In the interview extract on India-US relations, what share of India's defense inventory is Russia said to account for?

[[ Source extract open ]]

There are also different expectations, with India seeking to use this cooperation to enhance its strategic autonomy, and US looking for partners to support the global order. Some aspects of the relationship, defence and security cooperation, have also advanced more than strategic economic engagement. At times, when the high-level political engagement slows down, economic frictions and suspicions of the past move to centre stage. This had happened also in 2012-13 when relations had taken a dip.
The two countries also seem to be grappling with differences on trade...
Trade differences between India and US are not new. During Obama’s otherwise highly successful visit to India in 2010, differences on tariffs, market access and intellectual property issues were quite sharp. Trump has taken it a notch higher by focussing on trade deficit with India, which at about $30 billion is meagre compare to $360 billion US trade deficit with China. And India, unlike China, is not an overall trade surplus country. US has also imposed tariffs on steel and aluminium imports from India on national security grounds, even though India has been declared a strategic and a major defence partner. However, officials from both countries are currently engaged in intense and frequent discussions, aimed at working out compromises on tariffs, regulatory norms, continued GSP access for India and looking at trade and deficits not in a static way, but in the perspective of growing economic linkages.
It seems as if there was a pattern of “course correction" in Indian diplomacy since the beginning of this year, given the informal summits with Russia and China. What impact will this have on India-US ties?
I believe that an overarching objective of Indian diplomacy has been to maintain strategic autonomy of decision making. Russia remains India’s largest defence partner, accounting for more than 60% of our inventory. It has also reliably provided us political support in the global context. China is a major neighbour, sharing thousands of kilometers of a disputed boundary, and with a growing economic, political and strategic footprint, including in our immediate vicinity in South Asia and the Indian Ocean region. It would, therefore, make sense for us to preserve and consolidate further the relationship with Russia, and have a deeper, long-term oriented dialogue with China. At the same time, if we look at trade, investment, diaspora, education and defence dimensions in a comprehensive manner, the US would be our topmost partner. The US has also been singularly helpful in promoting our global aspirations through civil nuclear cooperation agreement and membership in international export control regimes. Even as we inevitably consolidate our relationship with the US, we must also strive to maintain leverage.
How far do you see Countering America’s Adversaries through Sanctions Act (CAATSA) as a hurdle in India-US ties? Given that Trump is meeting President Putin in Helsinki on 16 July, do you see this irritant dissolving soon?
CAATSA can be a major hurdle. India cannot permit any other country to dictate the nature of its cooperation with Russia. If US imposes any sanctions on India for a major defence purchase from Russia, it would only reinforce perceptions about unreliability of the US as a partner, and revive the mistrust and negative memories of the past. CAATSA is a product of US domestic politics, with the US Congress seeking to ‘punish’ Russia for alleged interference in the 2016 presidential elections, and constrain Trump in his outreach. The fallout should not be on India. Despite Congressional prescriptions, the US administration always has a measure of flexibility in how it implements sanctions. We have to see if the meeting with Putin enables Trump more political space in interpreting and implementing the sanctions.

[[ Source extract closed ]]
[[ Supplied material open ]]

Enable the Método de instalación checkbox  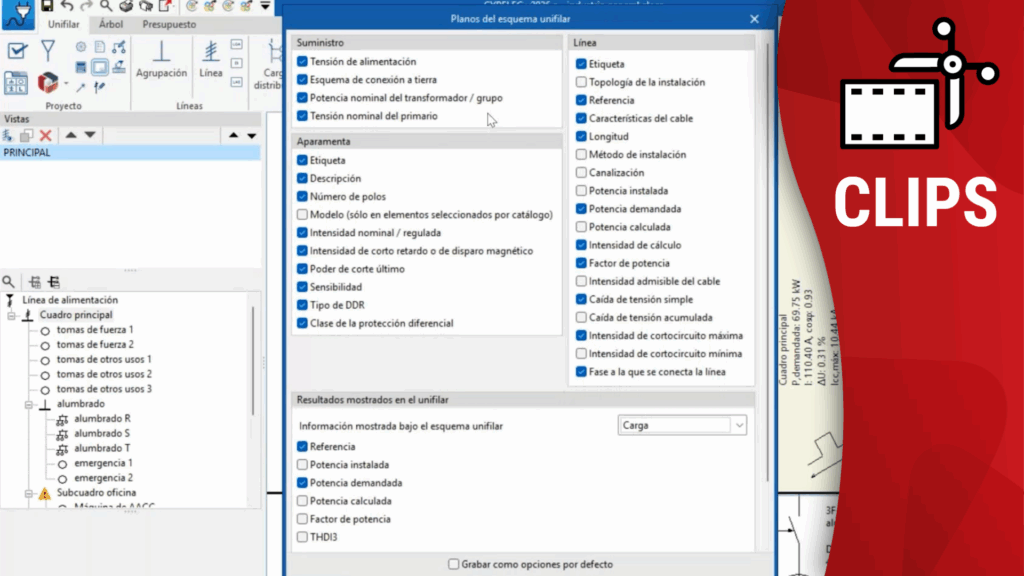coord(581,155)
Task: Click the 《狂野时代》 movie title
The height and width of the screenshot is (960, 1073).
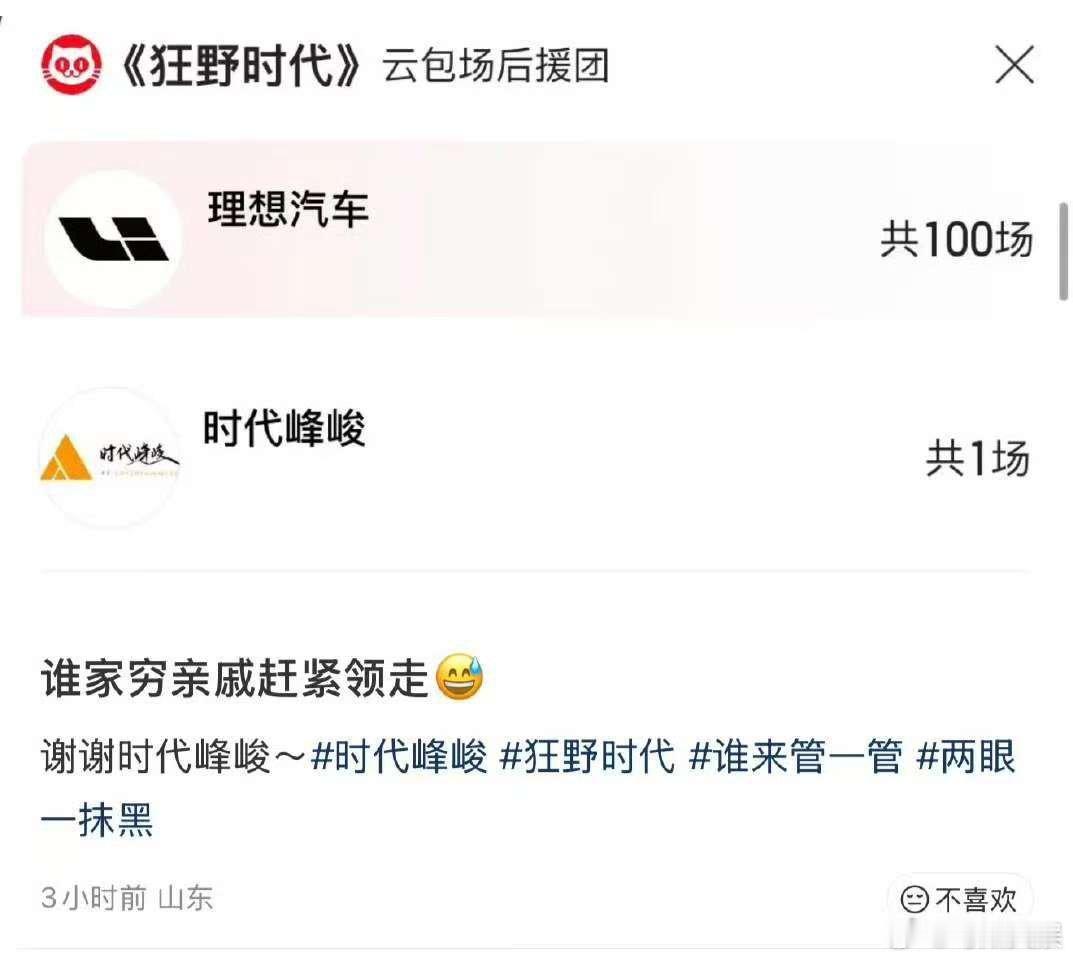Action: pyautogui.click(x=241, y=66)
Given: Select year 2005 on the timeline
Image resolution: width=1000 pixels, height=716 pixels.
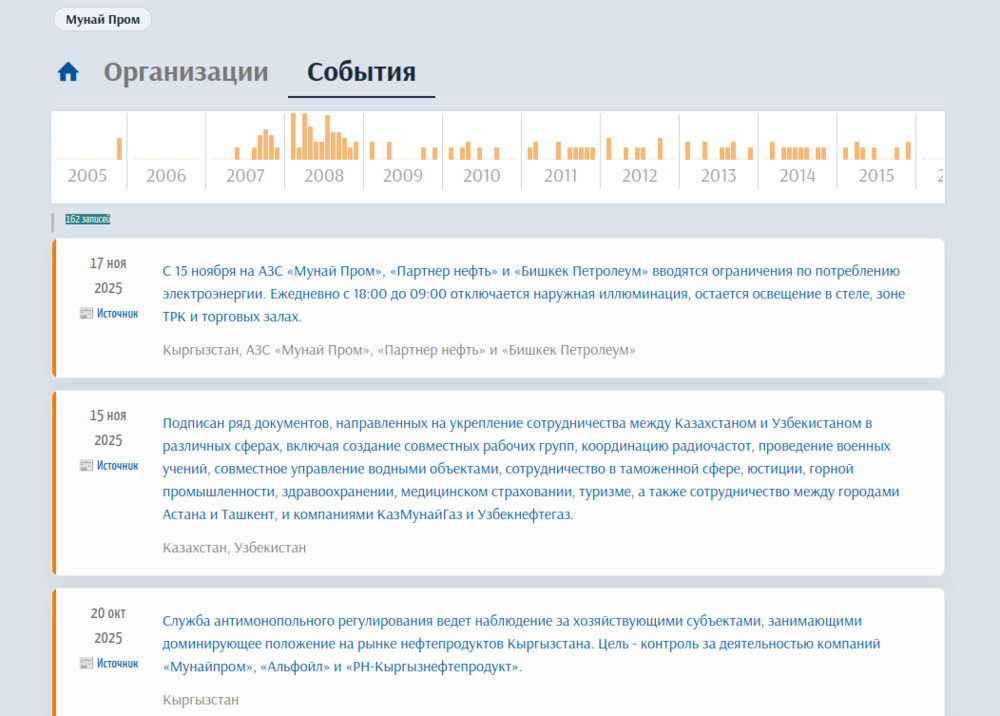Looking at the screenshot, I should (87, 176).
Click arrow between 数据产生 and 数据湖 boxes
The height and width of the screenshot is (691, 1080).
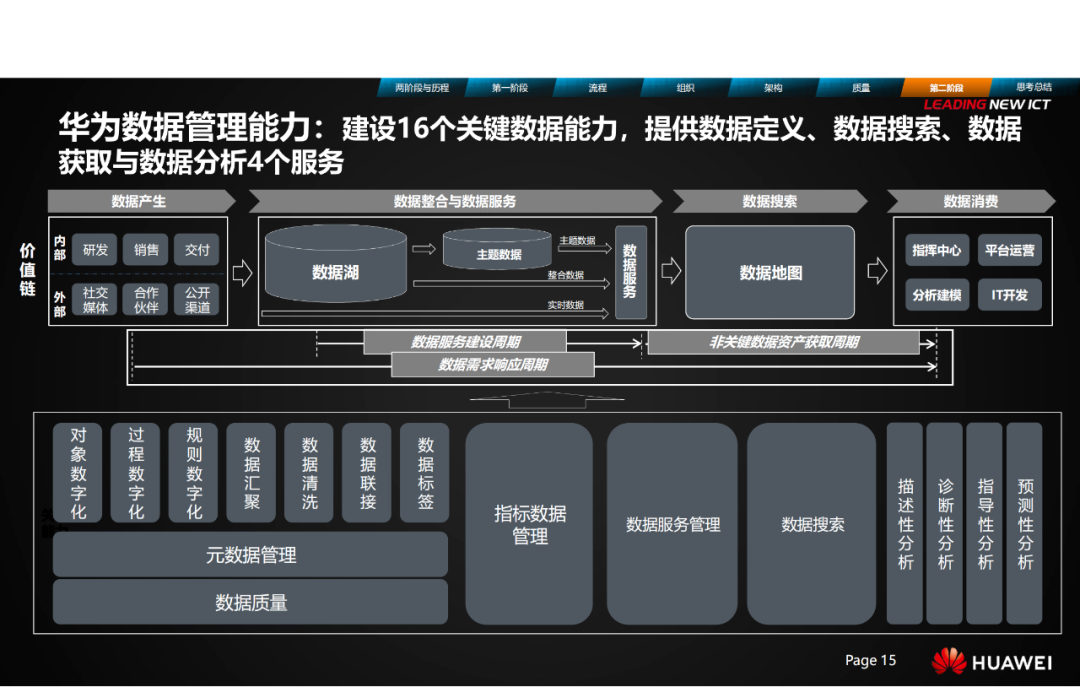pos(242,273)
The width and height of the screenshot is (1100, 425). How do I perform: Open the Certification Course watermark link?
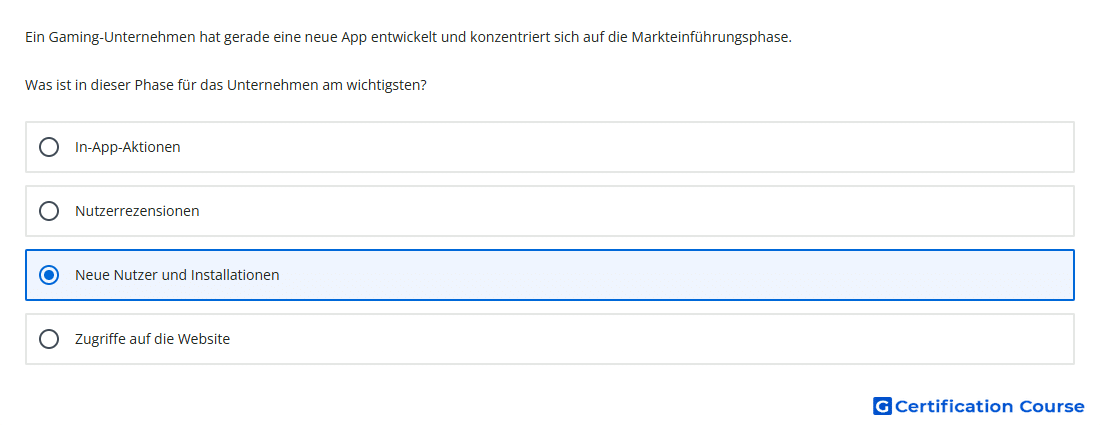(x=979, y=406)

[[ Supplied material closed ]]

Solution to the problem: More than 60%